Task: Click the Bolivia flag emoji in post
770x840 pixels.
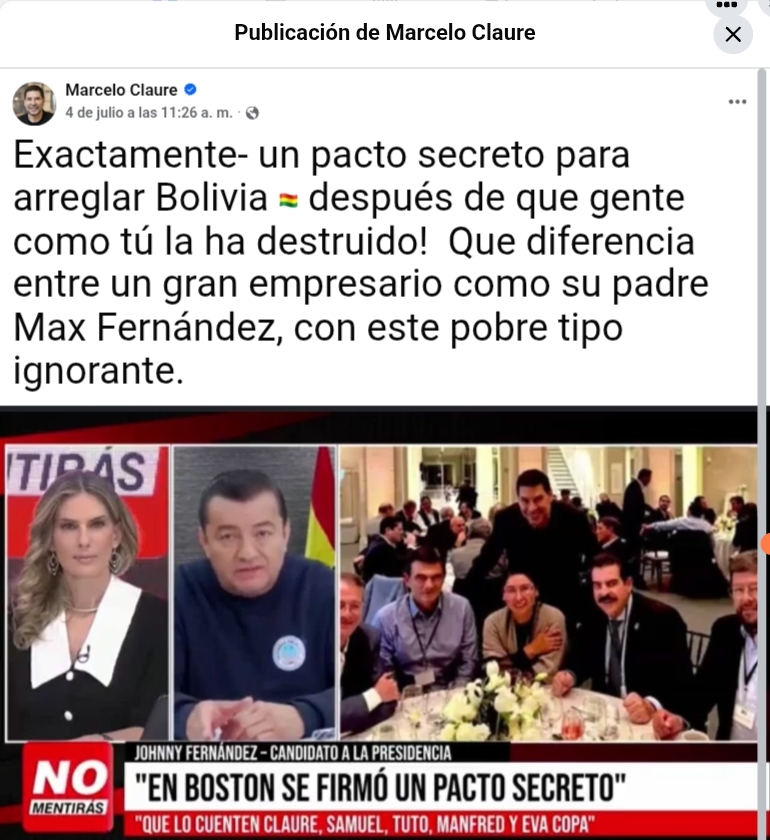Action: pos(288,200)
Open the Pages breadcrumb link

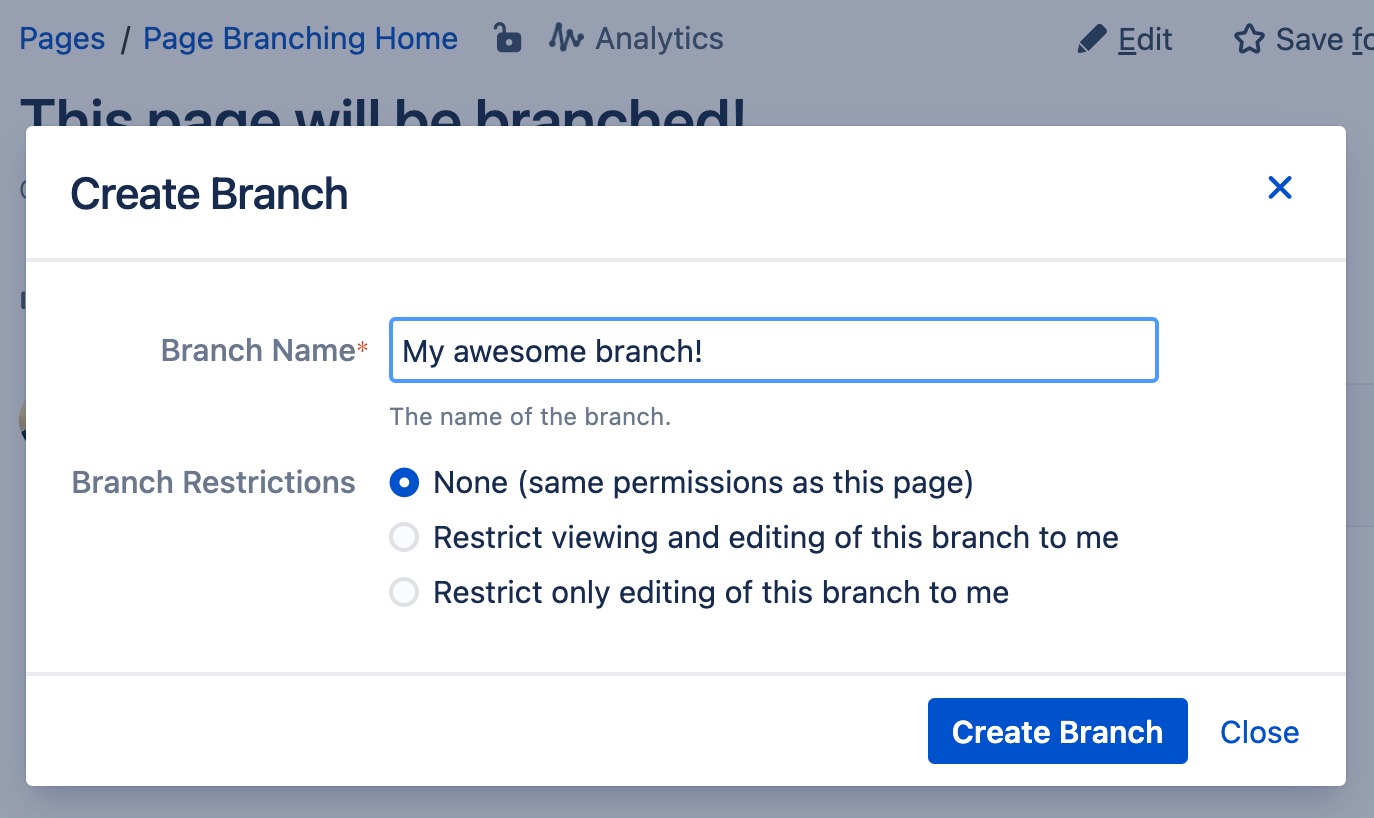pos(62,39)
---
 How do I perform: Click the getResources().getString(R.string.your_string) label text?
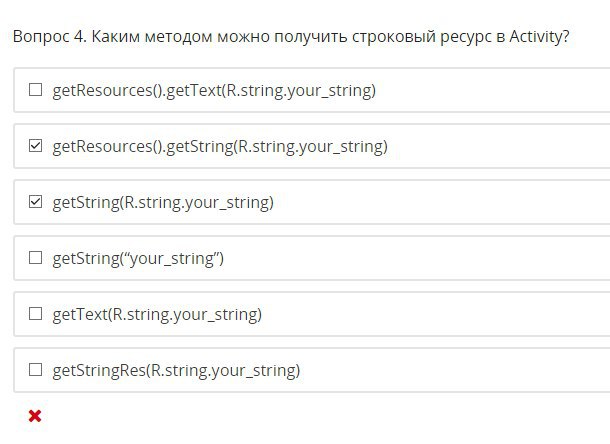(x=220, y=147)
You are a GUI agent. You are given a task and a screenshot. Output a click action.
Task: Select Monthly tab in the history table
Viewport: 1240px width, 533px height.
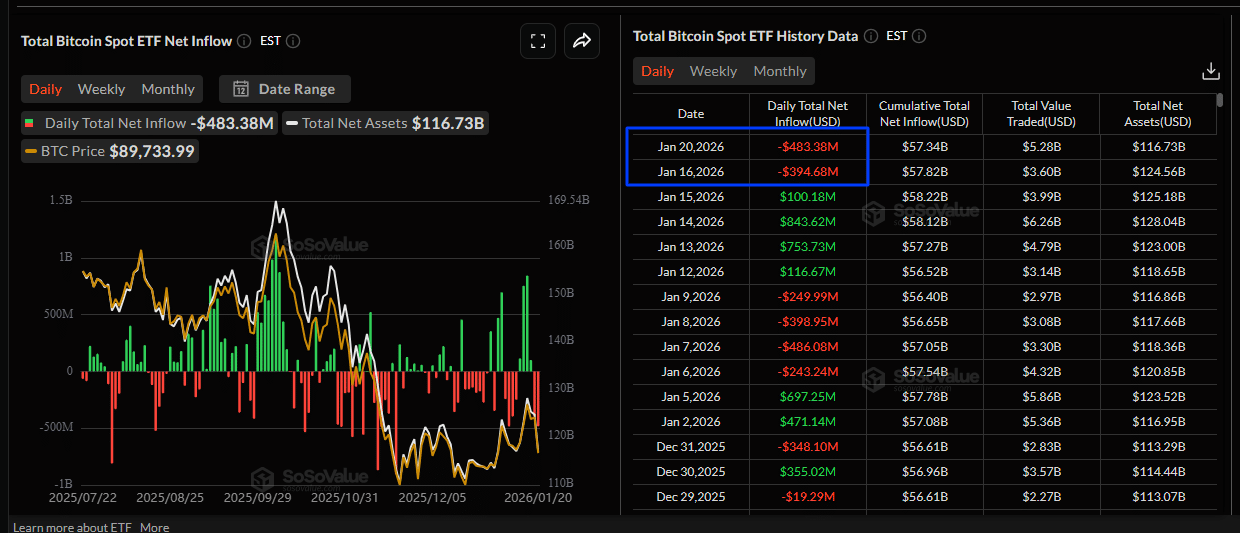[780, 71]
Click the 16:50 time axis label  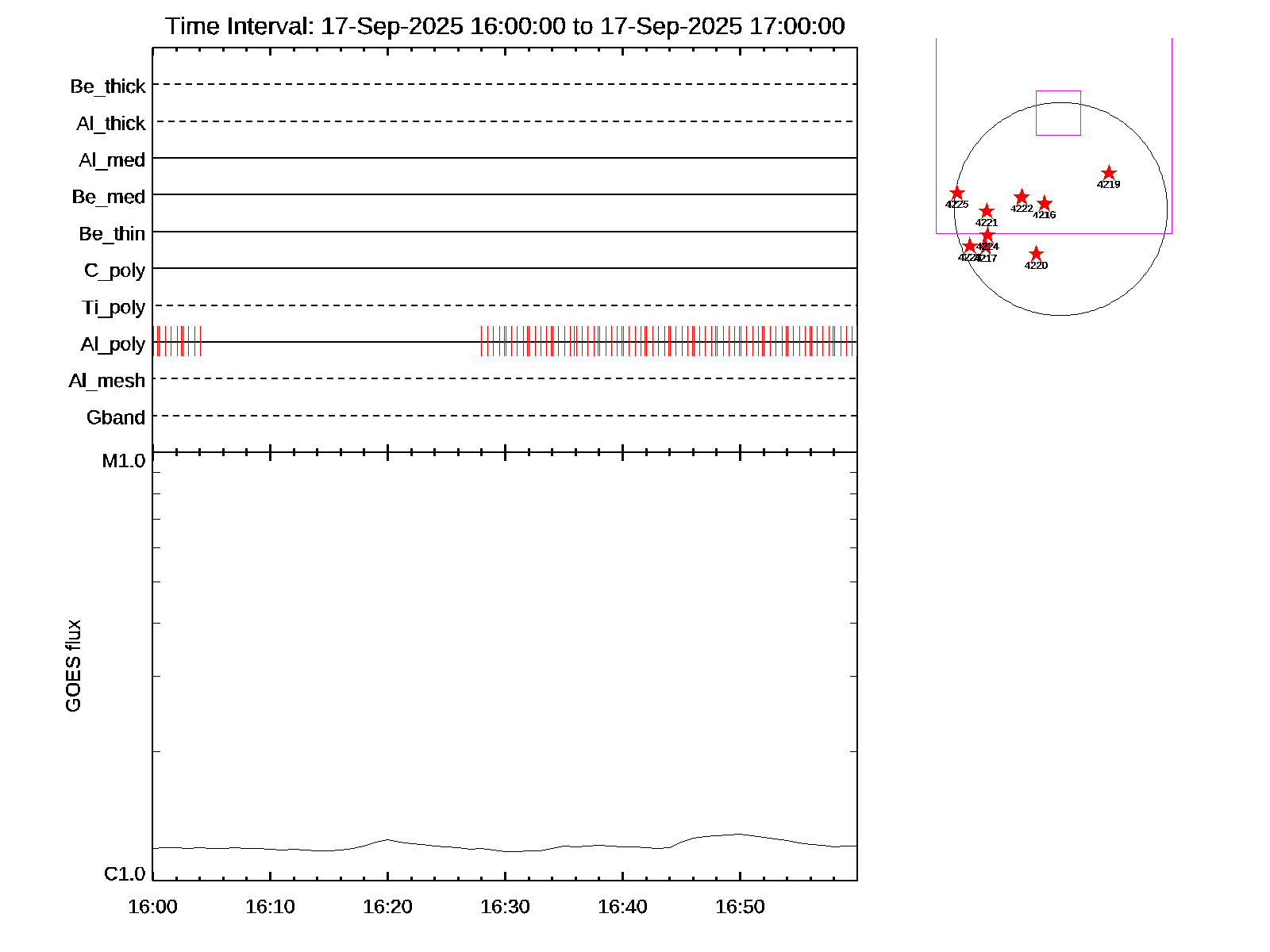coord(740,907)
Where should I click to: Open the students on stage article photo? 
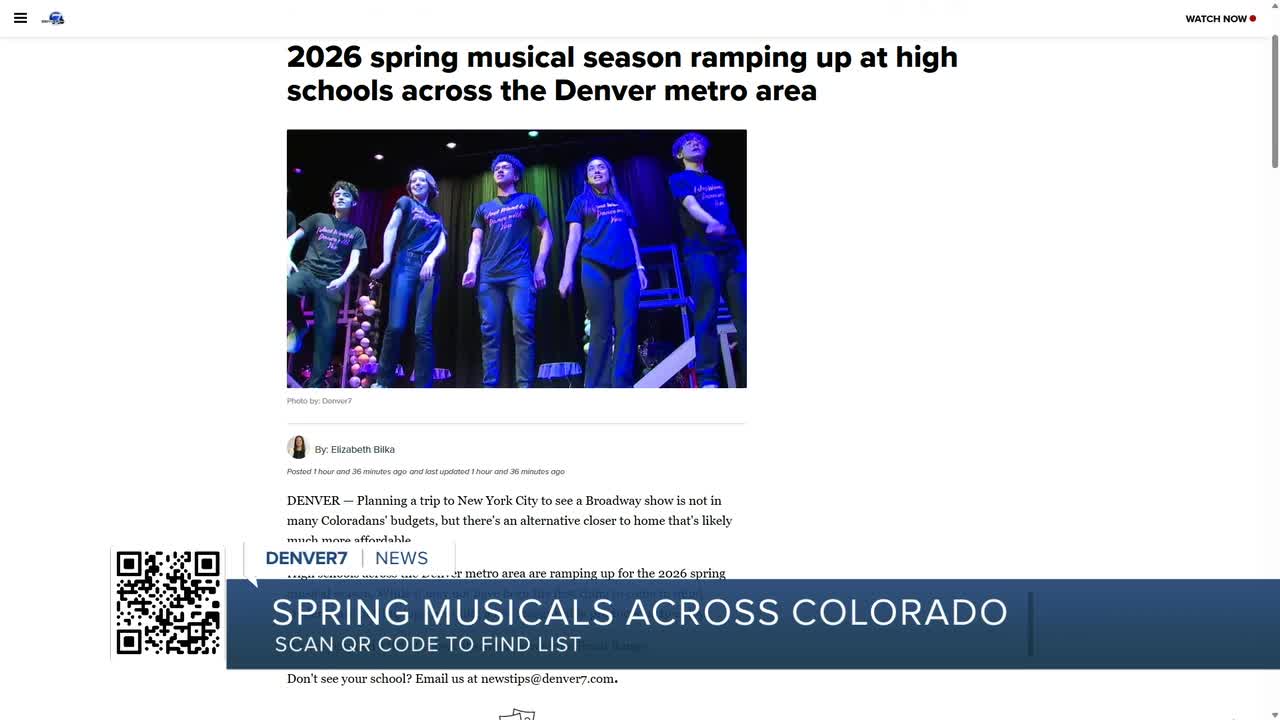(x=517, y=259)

EXERCISE BRIEF -
Give the item lines as a Markdown table with the columns Row and Item line, starting at the line that has "Where should I" and stopping after the line that has "(x=517, y=259)". Skip blank lines and leave the pictures out.

REPLY -
| Row | Item line |
|---|---|
| 1 | Where should I click to: Open the students on stage article photo?  |
| 2 | (x=517, y=259) |